What was supposed to have a been a strong year for Class 8 truck orders has been anything but, due to economic uncertainty, questions about how tariffs will affect truck prices, and potential delays of emissions regulations.
“I’ve seen a lot of ups and downs over the years,” said Magnus Koeck, vice-president, strategy, marketing and brand management at Volvo Trucks North America. “This is quite a big downturn.”

The truck manufacturing industry is still working through a post-Covid hangover. Immediately following the pandemic demand for trucks and equipment surged and manufacturers were unable to keep up.
“After that, it has come down,” Koeck said. “It’s improving a little bit in some areas, but it’s not good enough to drive the market.”
Fleets are hanging on to their trucks longer due to all the uncertainty.
“Fleets are aging their population of units because of the uncertainty, macro-economic factors, what’s going to happen with the economy? With tariffs? Are trucks going to be more expensive? Will tariffs go away? We still don’t know all the tariffs. It’s hard to navigate as an OEM when we don’t have all the facts on the table,” Koeck explained during a market update at a Volvo Trucks press event in Greenville, S.C., this week.
The average regional haul truck is now 6.8 years old and linehaul units average an age of 6.4 years. Orders continue to be sluggish as we enter what is traditionally order season for fleets, from September through the end of the year.

The five-year order average for North America is 285,000 units and an average downturn sees orders sink to about 212,000 units.
“We are even pacing below that,” Koeck said of 2025 demand.
He referred to the fall months as “hunting season” for OEMs as fleets typically place sizeable orders for the following year. This year’s will be telling when it comes to projecting demand in 2026.
“I’d say, maybe hunting season is October to December,” he said, rather than the traditional September to December. “By mid-December we will have a very good outlook for what next year is going to bring us, but we are at a significantly lower level here when it comes to orders.”
All manufacturers have scaled back production accordingly, Koeck said, noting Volvo was among the first to do so. Dealer inventories are sufficient to meet current demand, and those trucks must be moved.
“You have trucks out there at dealers, they’re not like a French wine that gets better the older they get. It’s the contrary,” he said.
New truck registrations this year are tracking toward about 250,000 units.
“The tide will turn. The question is, when the tide will turn,” said Koeck. “We will of course have another upswing.”
And fleets can only extend their life-cycles for so long, he added.
“If you have a truck 10 years, a truck 10 years ago was significantly more expensive to operate,” he said, noting Volvo has improved fuel economy over the last decade by 17-18%, to say nothing of the rising parts and repair costs fleets incur on older equipment.
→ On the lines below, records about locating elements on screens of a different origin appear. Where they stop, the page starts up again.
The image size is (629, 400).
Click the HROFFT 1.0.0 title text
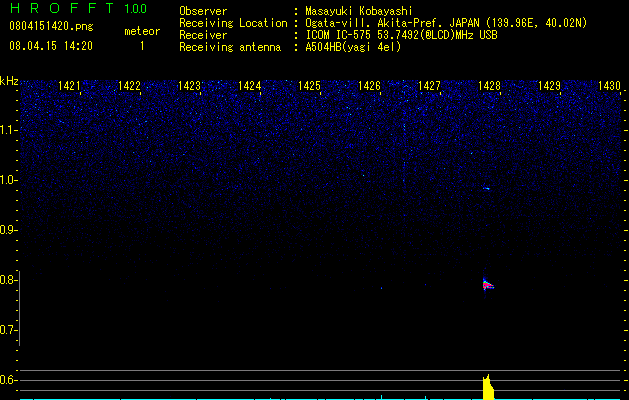(x=78, y=8)
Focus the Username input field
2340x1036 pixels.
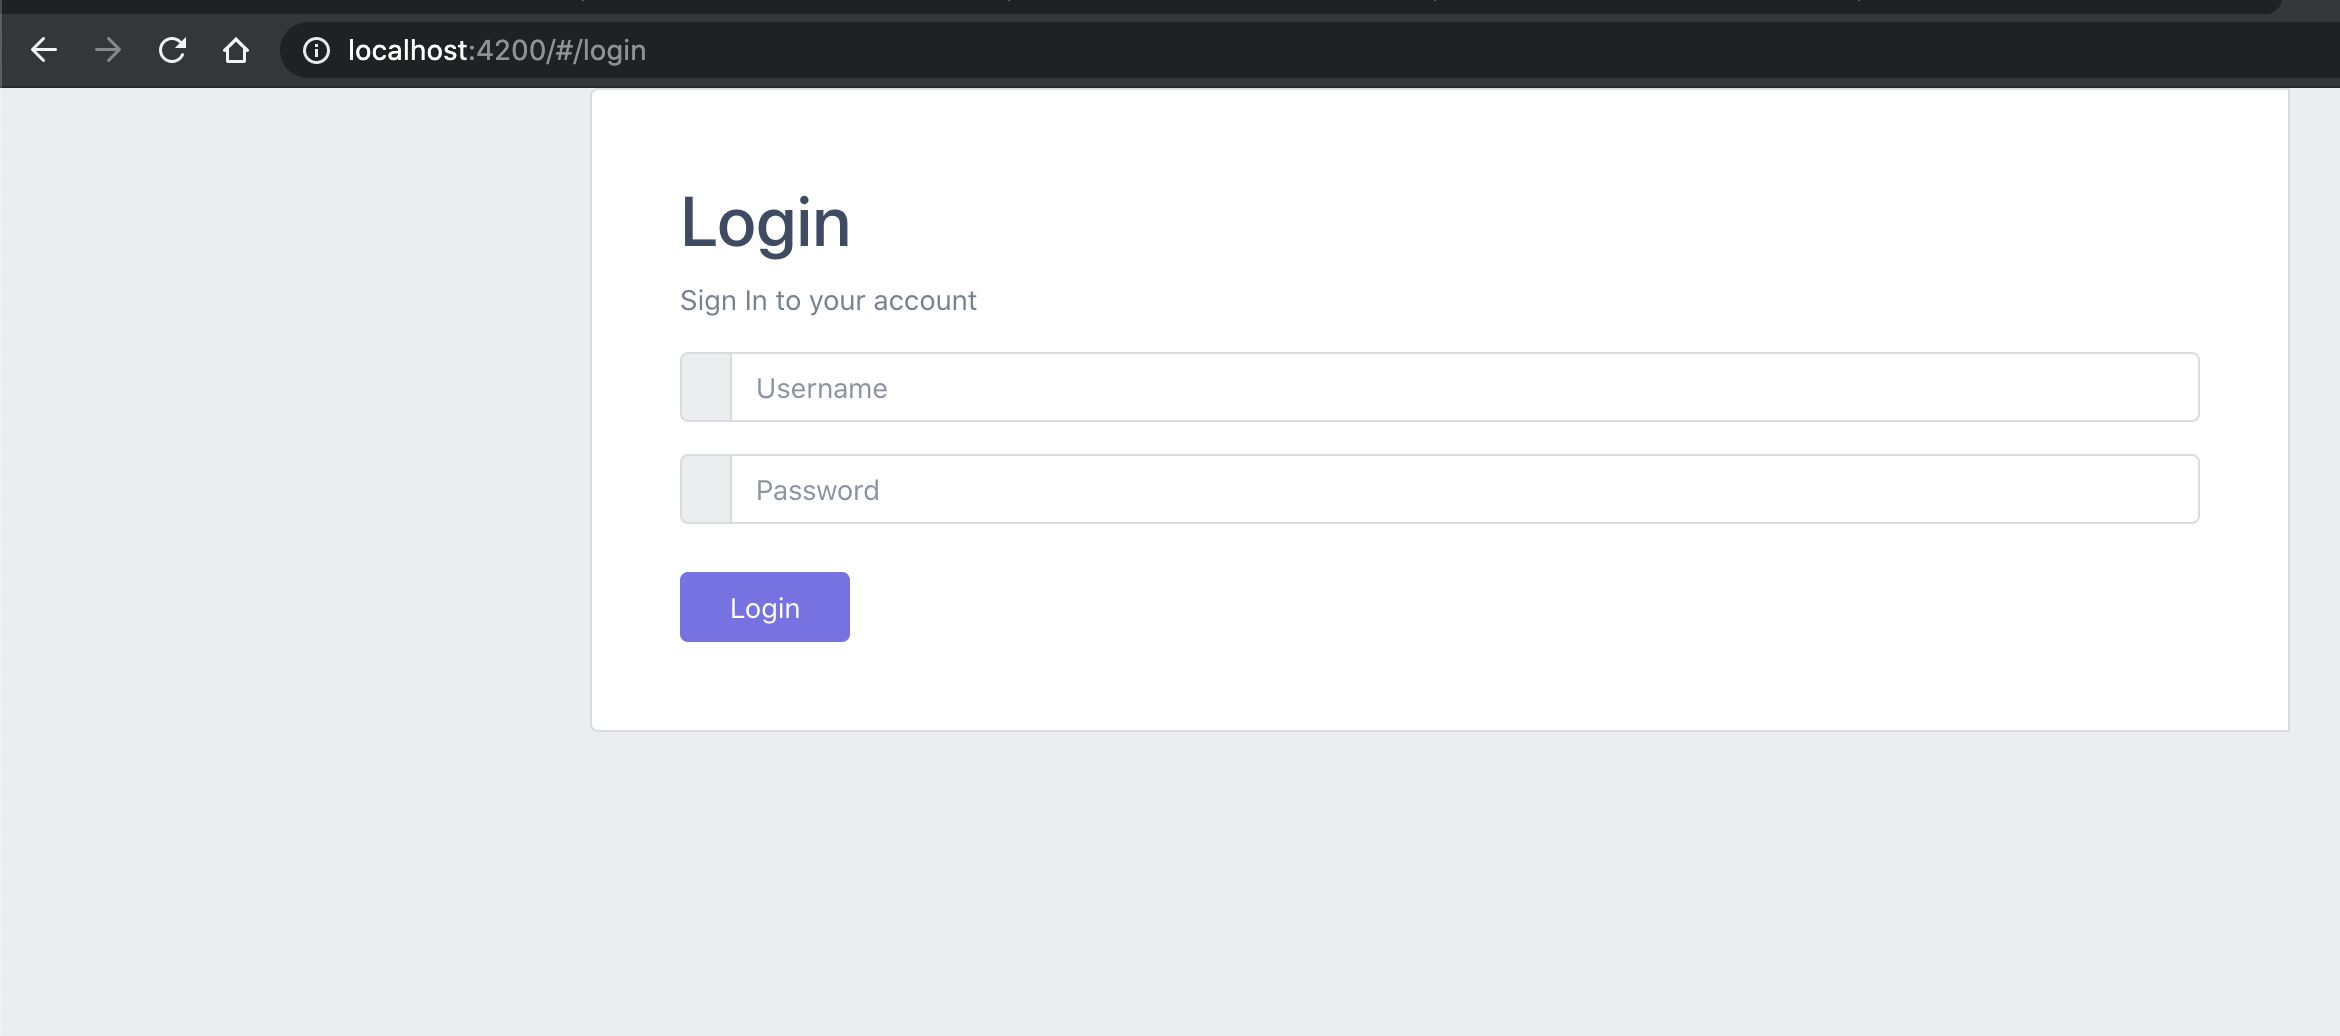1465,387
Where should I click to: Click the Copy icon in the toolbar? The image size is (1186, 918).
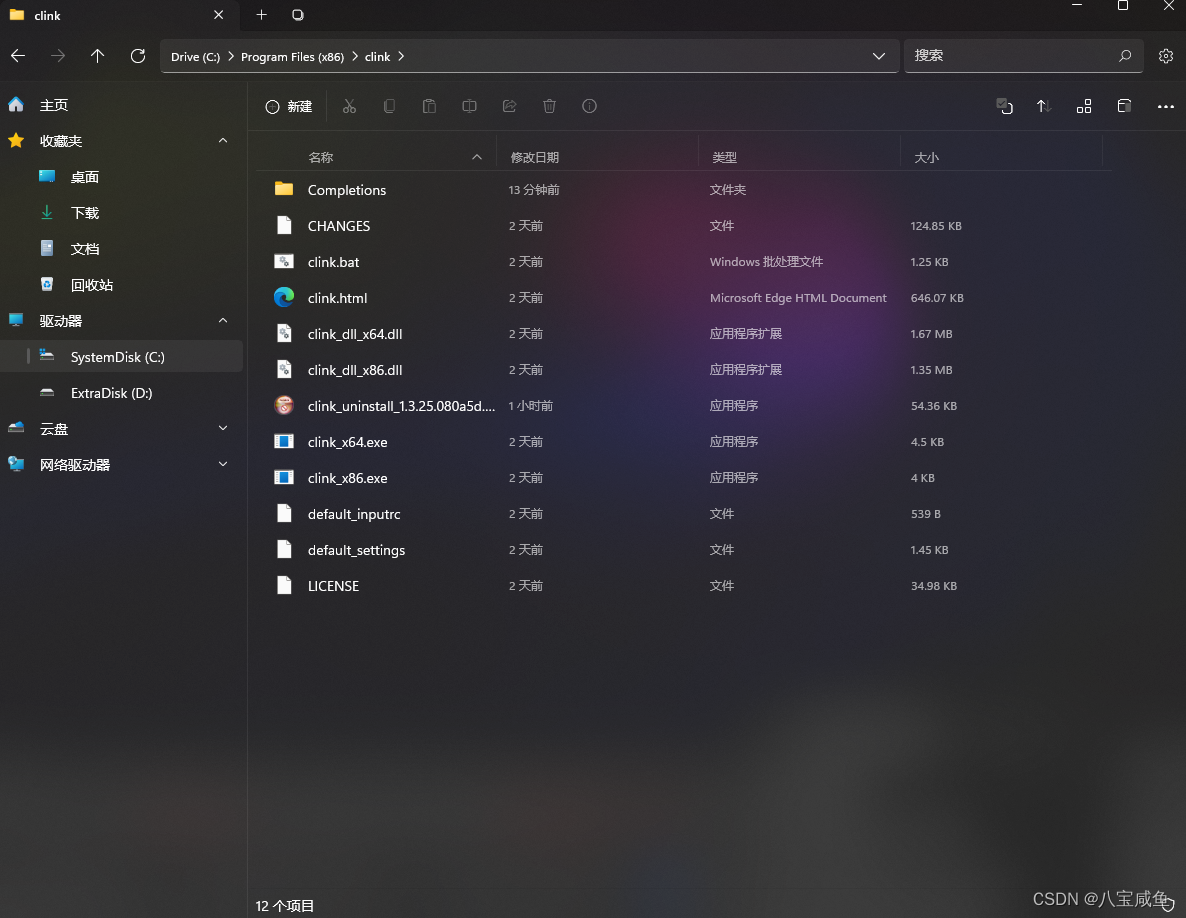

Volvo delivered about 3,700 trucks in Canada in 2024, and about 26,040 units in the U.S. It’s market share dipped in recent months, but Koeck told trucknews.com that can be attributed to the truck maker’s strength in the linehaul segment which has been hardest hit in the downturn.
He expects that market share to improve as the all-new VNL gets out in greater numbers and when the longhaul market strengthens. He is already liking what he sees in the most recent order numbers.
“These orders will eventually get registered and out there, and then we’ll see an uptick,” he said of Volvo’s market share.
Meanwhile, Volvo has seen greater success in other global markets. Koeck said it was the market leader in Greater Europe for the first time last year with 19.6% share and in Brazil it commands 23% of the market.
“But we want to be significantly stronger in the U.S. and Canada,” he added. It invested US$2 billion into the new VNL and injected US$400 million into its factories in Dublin, Va., and Hagerstown, Md., to achieve that goal.
“We aspire to grow a lot here in North America during the next business cycle,” Koeck said.